◆ **Assigned task**:
Since the pictures are not wanted, reproduce only the rest of the records, exactly as given.

[Pixel coordinate grounding data]
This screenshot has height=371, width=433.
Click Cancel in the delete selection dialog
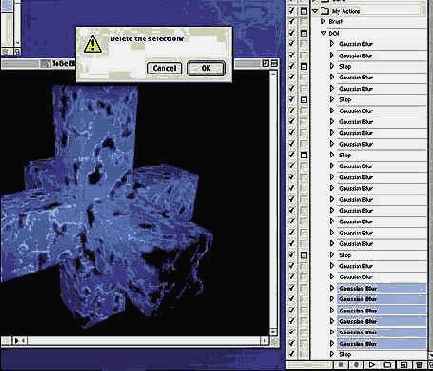pyautogui.click(x=164, y=68)
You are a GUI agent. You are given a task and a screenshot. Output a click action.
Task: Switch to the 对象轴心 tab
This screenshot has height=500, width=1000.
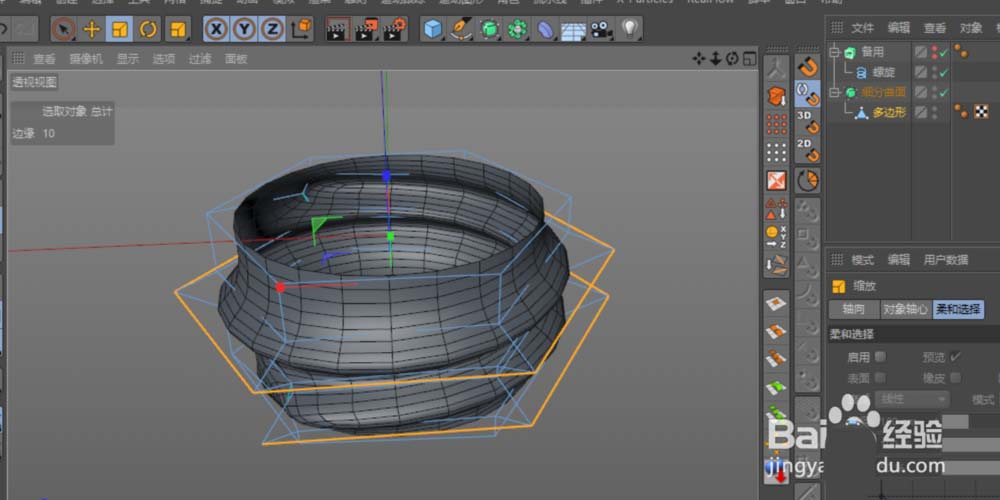[x=905, y=310]
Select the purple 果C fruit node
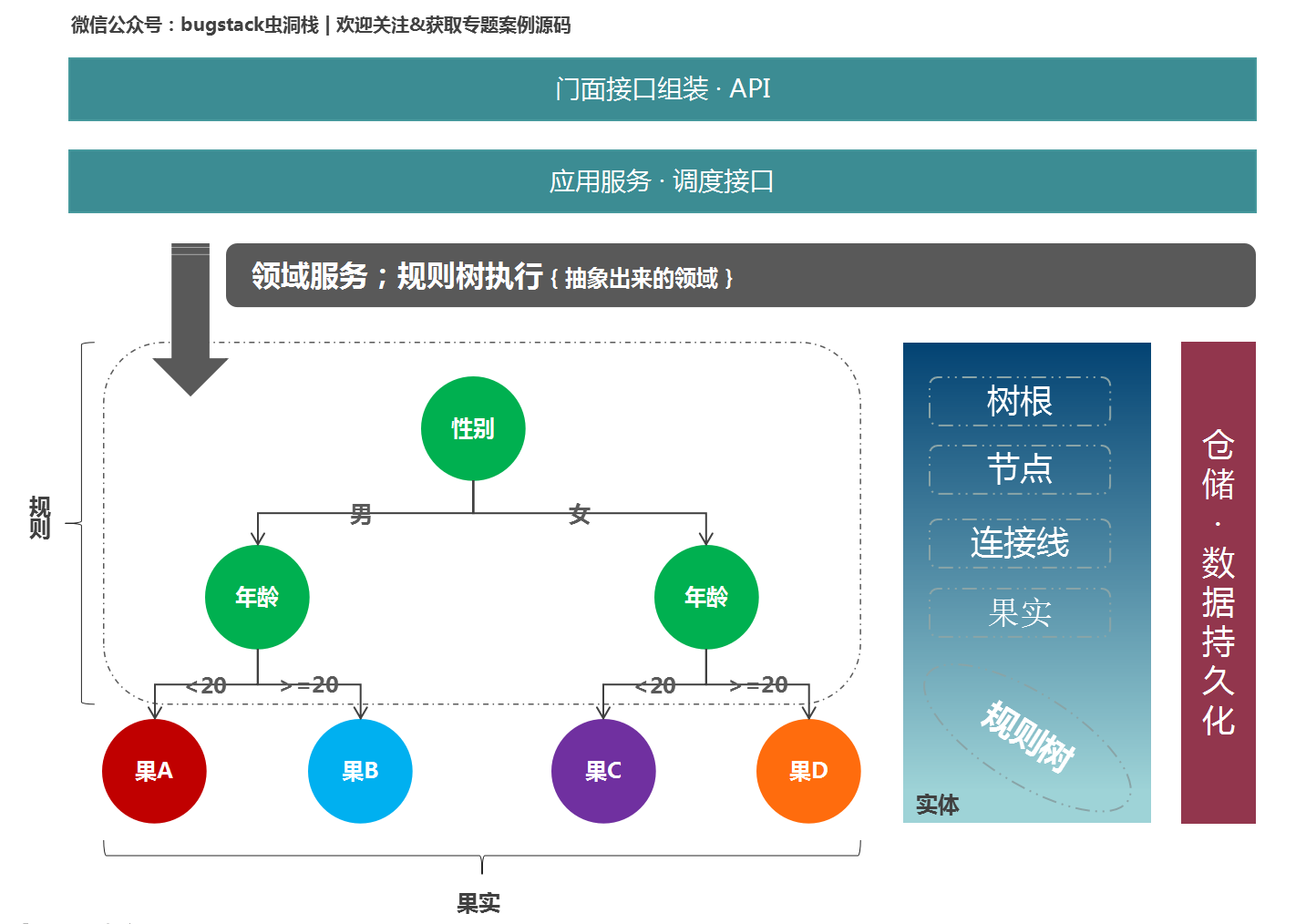 click(603, 770)
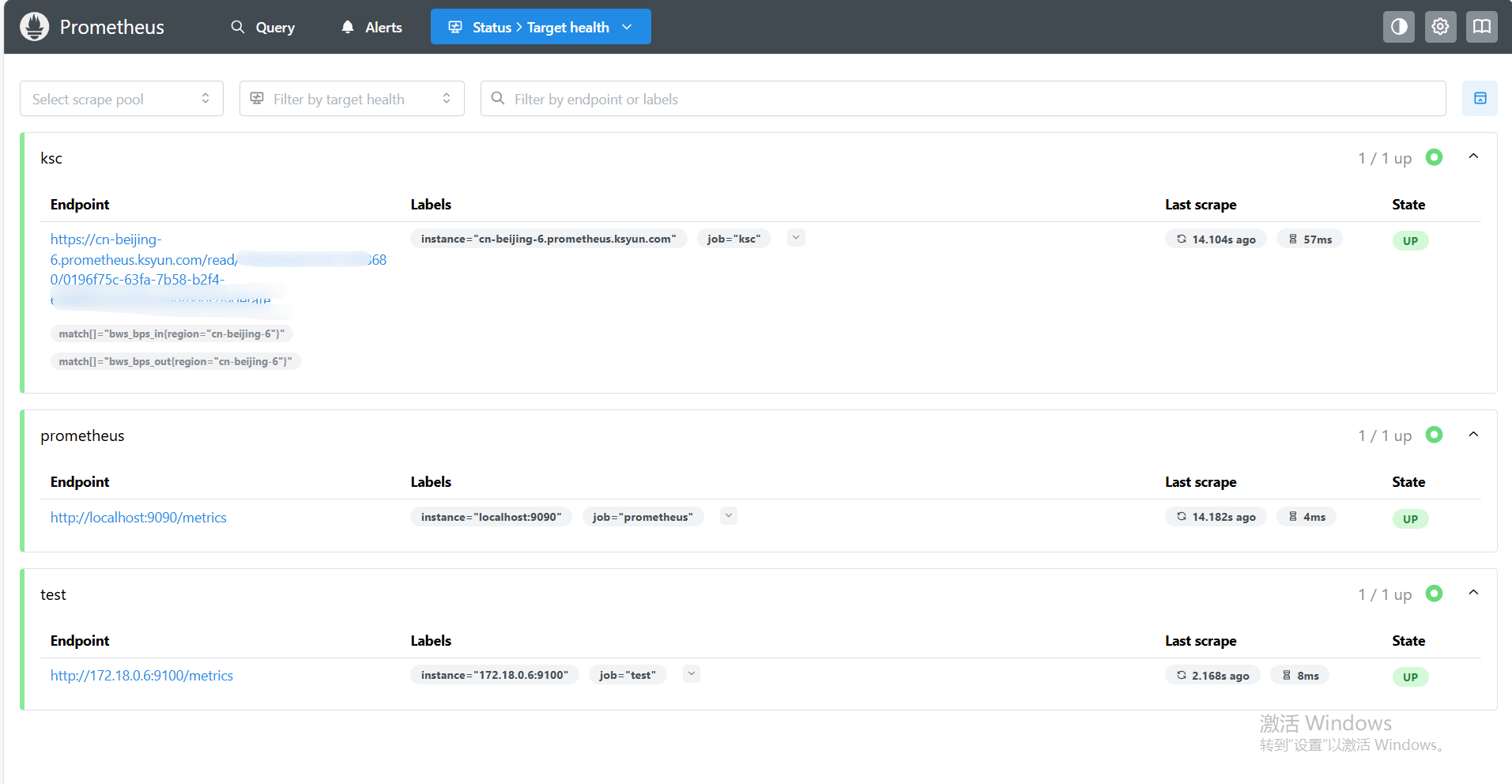The width and height of the screenshot is (1512, 784).
Task: Toggle the light/dark theme icon
Action: [x=1398, y=27]
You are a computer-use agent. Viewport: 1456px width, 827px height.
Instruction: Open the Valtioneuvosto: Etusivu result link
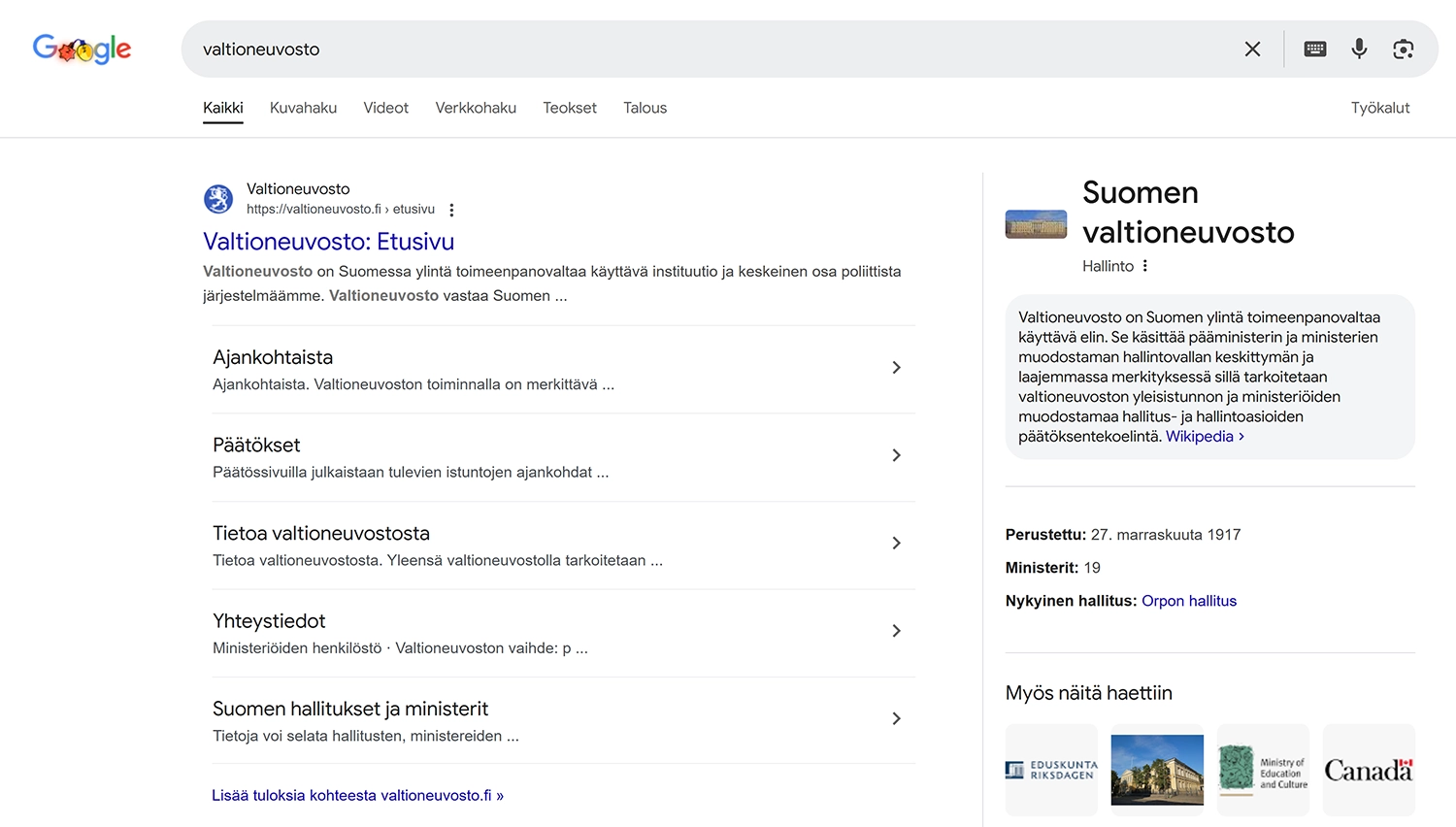328,241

◆ **Solution**:
This screenshot has height=371, width=433.
Click Cancel in the delete selection dialog
pyautogui.click(x=164, y=68)
You are a GUI agent. You are given a task and a screenshot. Output a click action.
Task: Switch to the 对象轴心 tab
This screenshot has height=500, width=1000.
[x=905, y=310]
Select the purple 果C fruit node
 click(603, 770)
The width and height of the screenshot is (1512, 784).
Task: Toggle the light/dark theme icon
Action: [x=1398, y=27]
You are a computer-use agent. Viewport: 1456px width, 827px height.
Instruction: Open the Valtioneuvosto: Etusivu result link
328,241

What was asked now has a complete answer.